== INPUT ROWS ==
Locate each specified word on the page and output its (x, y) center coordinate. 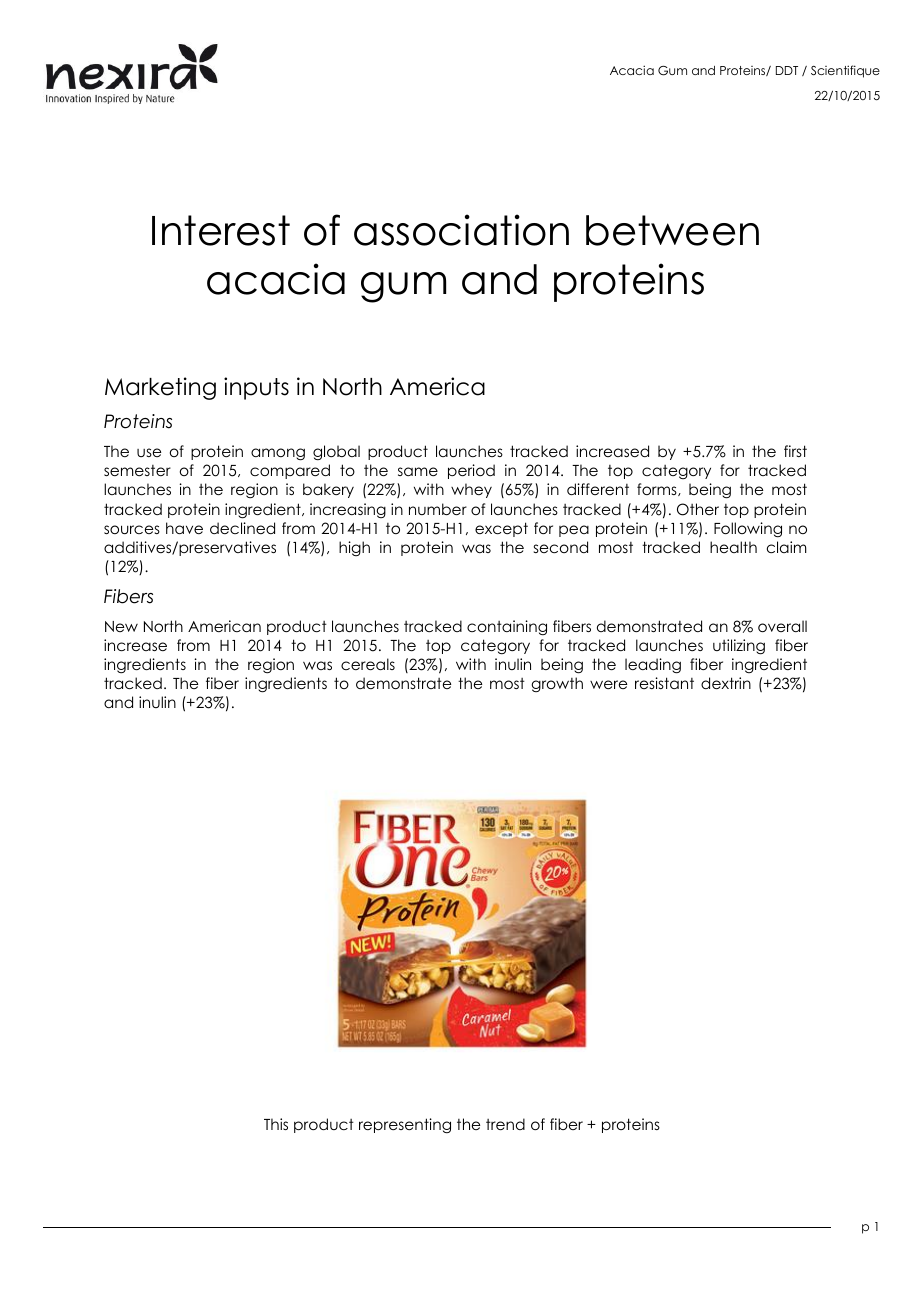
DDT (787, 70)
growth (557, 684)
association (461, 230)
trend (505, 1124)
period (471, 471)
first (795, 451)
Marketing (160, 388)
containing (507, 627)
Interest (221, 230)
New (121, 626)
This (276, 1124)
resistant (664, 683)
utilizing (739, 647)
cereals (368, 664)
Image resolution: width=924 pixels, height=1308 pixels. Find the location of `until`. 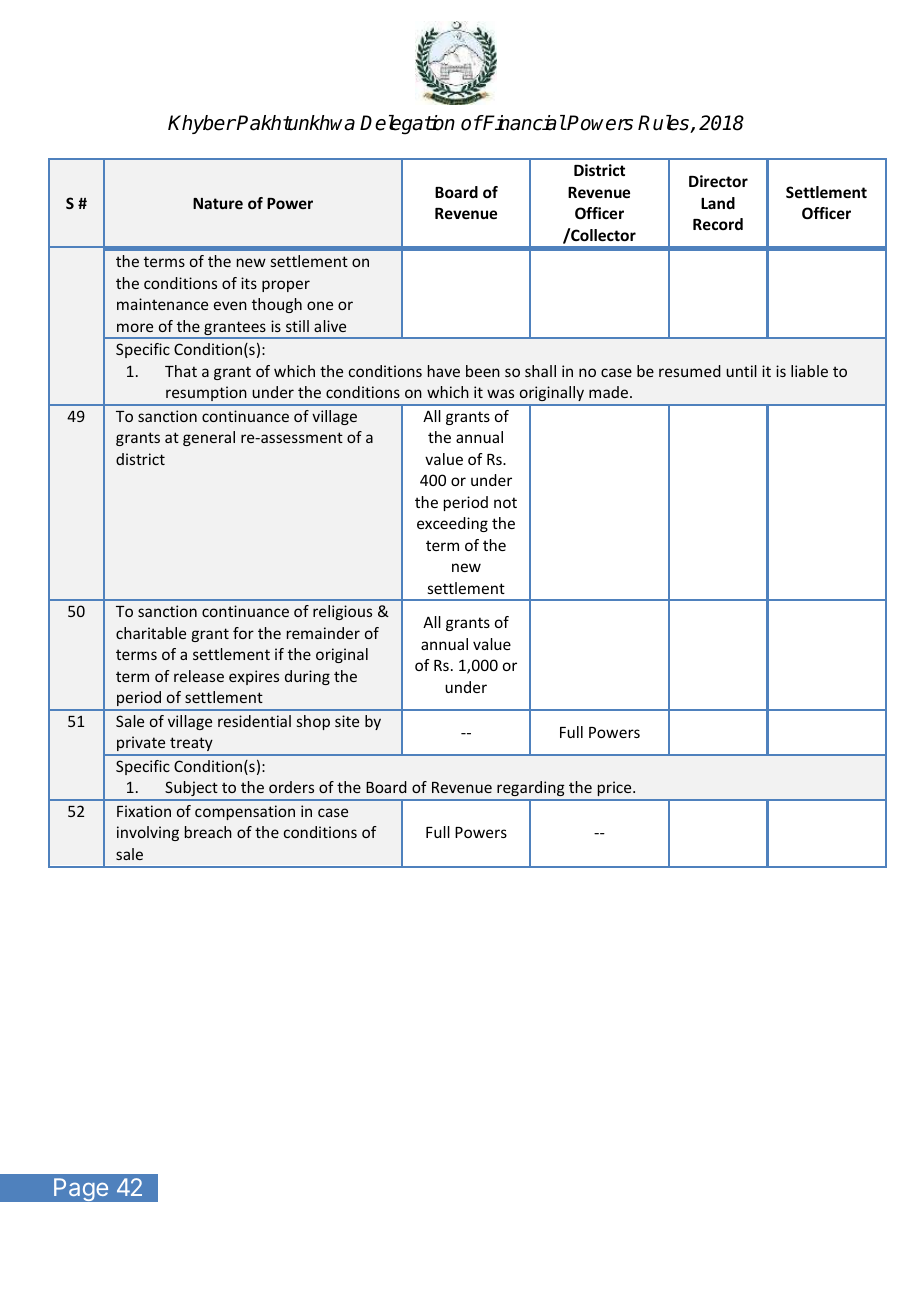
===
== INPUT ROWS ==
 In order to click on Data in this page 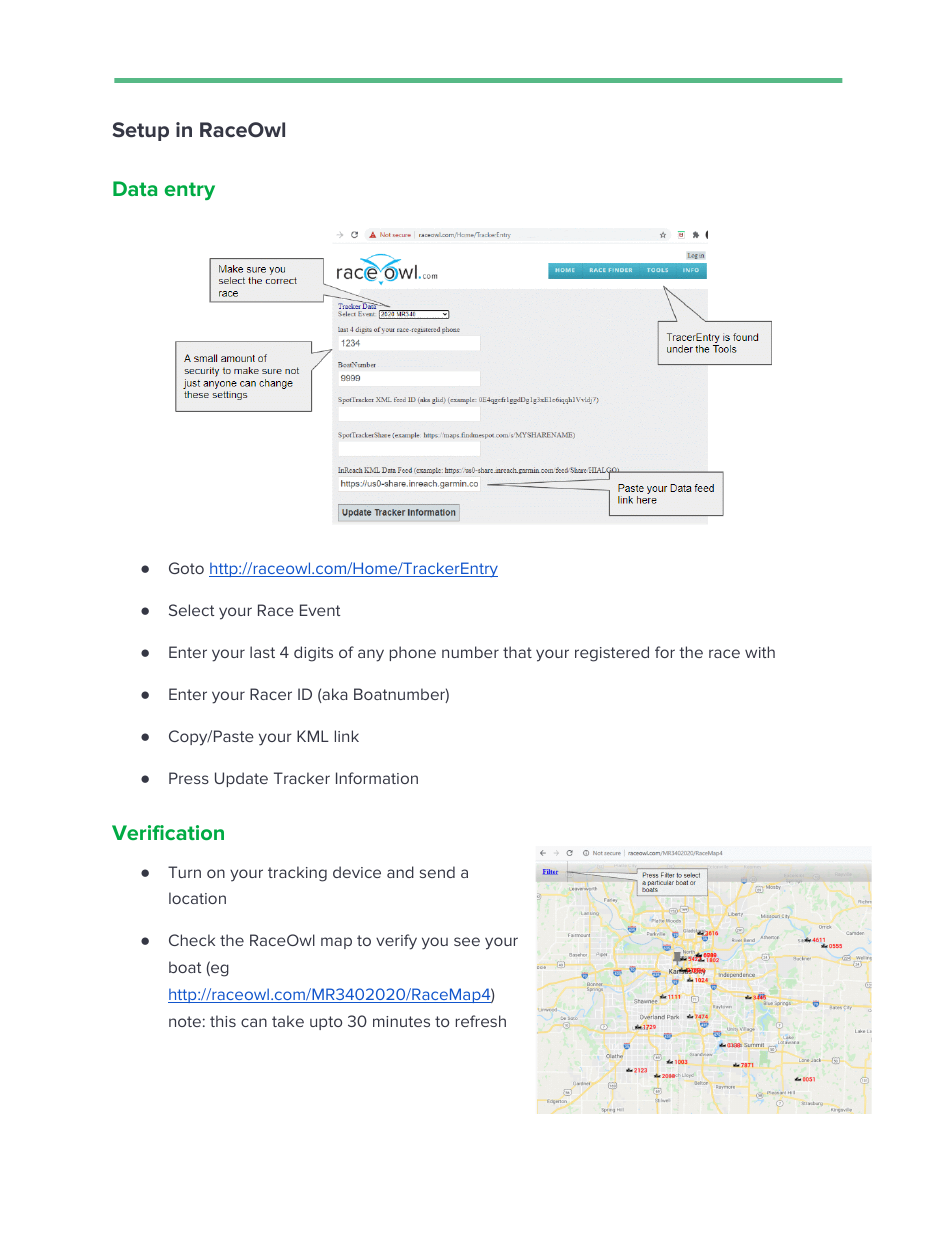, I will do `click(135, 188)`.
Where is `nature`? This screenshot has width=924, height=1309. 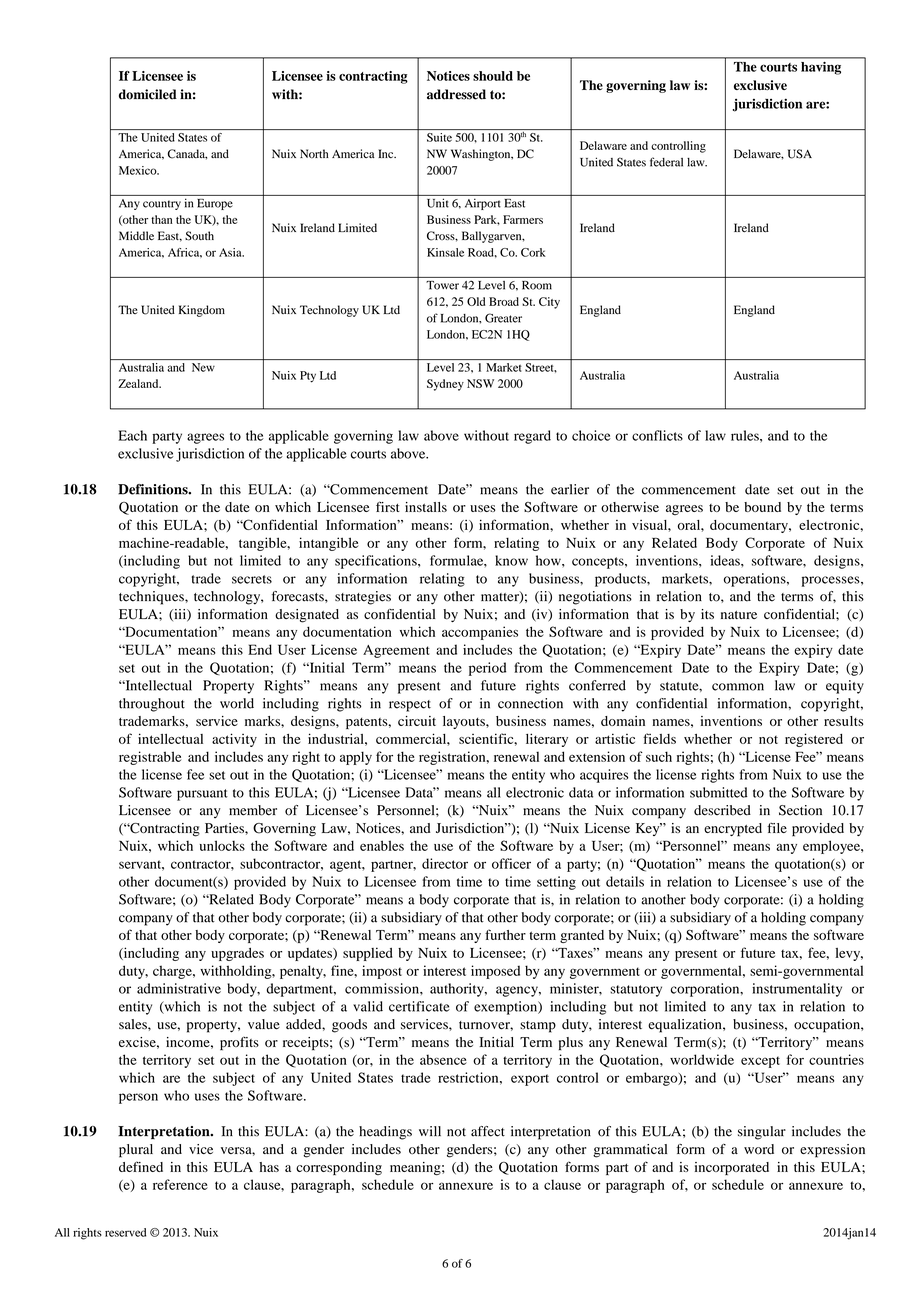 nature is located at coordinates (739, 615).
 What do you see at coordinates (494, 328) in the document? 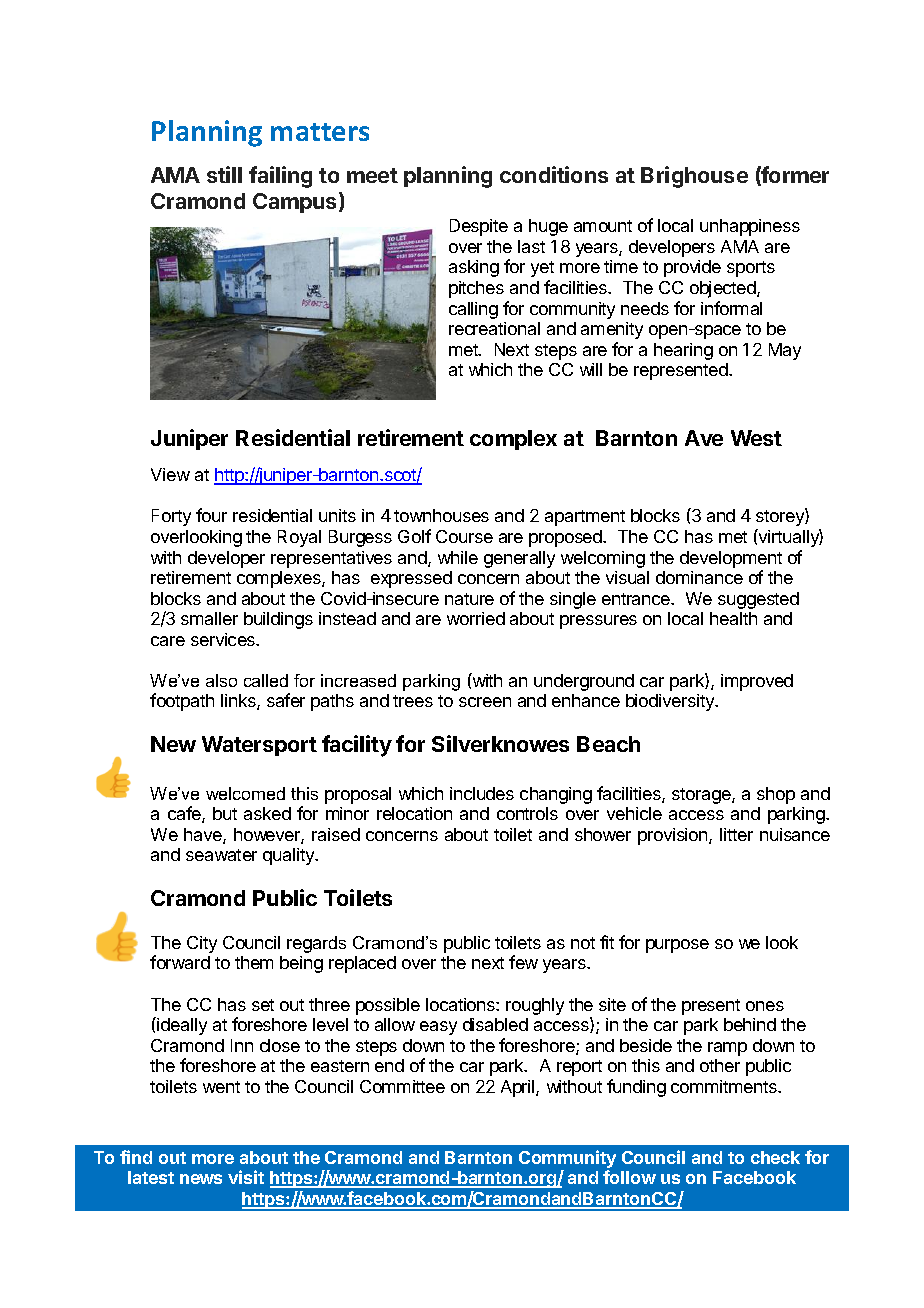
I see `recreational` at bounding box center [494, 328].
===
THE PROBLEM = Can you give the records again, from the line containing "trend (505, 1124)" through the line containing "Image resolution: width=924", with "Marketing" changed to "Sales" and nothing else altered, leaving the pictures out?

RESPONSE =
trend (505, 1124)
period (471, 471)
first (795, 451)
Sales (160, 388)
containing (507, 627)
Interest (221, 230)
New (121, 626)
This (276, 1124)
resistant (664, 683)
utilizing (739, 647)
cereals (368, 664)
Image resolution: width=924 pixels, height=1308 pixels. Find the location of `until`. 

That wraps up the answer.